TEXT UNDER STUDY:
I dislike rubocop, not because I dislike linters (pep8 is fine), but because the defaults have strong opinions about things that don't matter
if foo? then
blah
end
will result in a complaint about how one should remove the "then". Sure, you can configure rubocop to not make that complaint, and then the next one, and then next one ... but whatever happened to convention-over-configuration? I choose the convention of not using rubocop.
Yeah I’m sympathetic to this argument and I myself am often annoyed by rubocop’s apparent heuristic of “is it possible to encode an opinion on this? Great then let’s do it” … but in this case, I think this rule is beyond justifiable.
Going through the Rubocop configuration ordeal is probably a good investment of time if you have a large codebase where every developer has a different style, and you don't want everyone's code to look completely different.
But most of my Ruby projects are tiny tools with a bus factor of 1. I find "rufo" as a minimal formatter quite nice for those (there are VS Code plugins). For the most part it normalizes '' to "" in code that I might have copied from somewhere else, but doesn't go on to lecture me that "if not" must be written as "unless", and all the other things that the Rails community cares about.
I tried rubocop once, 8 years ago or so, and it saw code like this:
def foo(x)
self.bar = x
end
and complained that `self.` should be removed. Somebody ran rubocop with autofix. It changed the code to just `bar = x`, which is not the same thing (it just creates a new variable called bar), and it resulted in some really horrible bugs that made their way to production.

DIRECTIONS FOR THIS TASK:
Extract from the discussion of rubocop the stretch from "Yeah I’m sympathetic" through "is beyond justifiable.", word for word.

Stored items

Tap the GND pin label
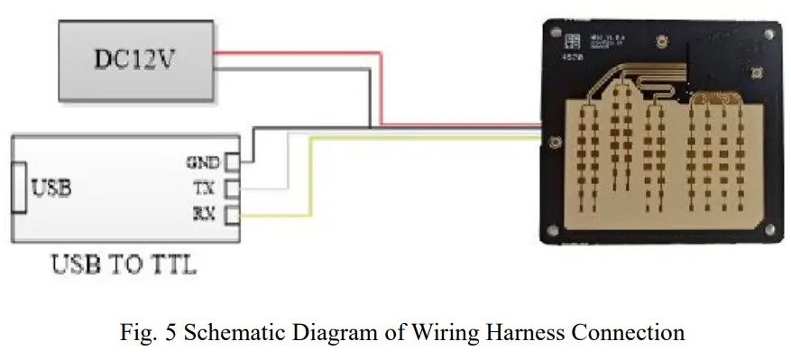[202, 163]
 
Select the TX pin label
[204, 189]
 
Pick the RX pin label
[204, 214]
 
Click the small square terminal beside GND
[232, 162]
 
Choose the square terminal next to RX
[232, 214]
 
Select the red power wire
[379, 90]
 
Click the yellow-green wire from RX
[311, 180]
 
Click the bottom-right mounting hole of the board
[768, 229]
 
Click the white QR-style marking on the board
[572, 41]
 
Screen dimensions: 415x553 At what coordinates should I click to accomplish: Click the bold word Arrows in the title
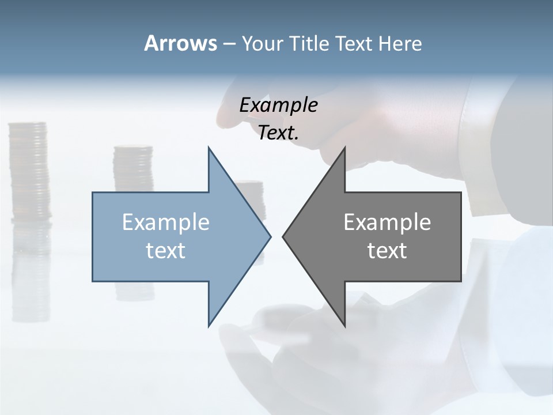click(x=180, y=43)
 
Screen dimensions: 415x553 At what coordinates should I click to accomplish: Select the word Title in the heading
click(x=313, y=44)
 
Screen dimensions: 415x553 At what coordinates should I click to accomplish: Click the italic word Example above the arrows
click(x=278, y=105)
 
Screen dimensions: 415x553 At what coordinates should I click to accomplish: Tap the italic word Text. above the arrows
click(x=278, y=133)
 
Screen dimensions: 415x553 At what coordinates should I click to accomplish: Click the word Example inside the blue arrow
click(x=166, y=222)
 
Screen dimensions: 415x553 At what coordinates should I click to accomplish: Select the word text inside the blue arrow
click(x=166, y=250)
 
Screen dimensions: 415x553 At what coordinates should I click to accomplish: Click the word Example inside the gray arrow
click(x=387, y=222)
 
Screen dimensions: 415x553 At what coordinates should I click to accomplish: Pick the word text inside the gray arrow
click(x=387, y=250)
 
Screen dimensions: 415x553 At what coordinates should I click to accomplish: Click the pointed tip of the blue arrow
click(x=270, y=236)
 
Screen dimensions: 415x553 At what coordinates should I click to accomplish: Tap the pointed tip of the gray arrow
click(x=283, y=236)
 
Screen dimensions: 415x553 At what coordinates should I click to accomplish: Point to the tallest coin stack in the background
click(x=28, y=173)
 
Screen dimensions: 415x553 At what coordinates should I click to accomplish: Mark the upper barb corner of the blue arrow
click(x=209, y=148)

RESPONSE TO THE TASK:
Yeah I’m sympathetic to this argument and I myself am often annoyed by rubocop’s apparent heuristic of “is it possible to encode an opinion on this? Great then let’s do it” … but in this case, I think this rule is beyond justifiable.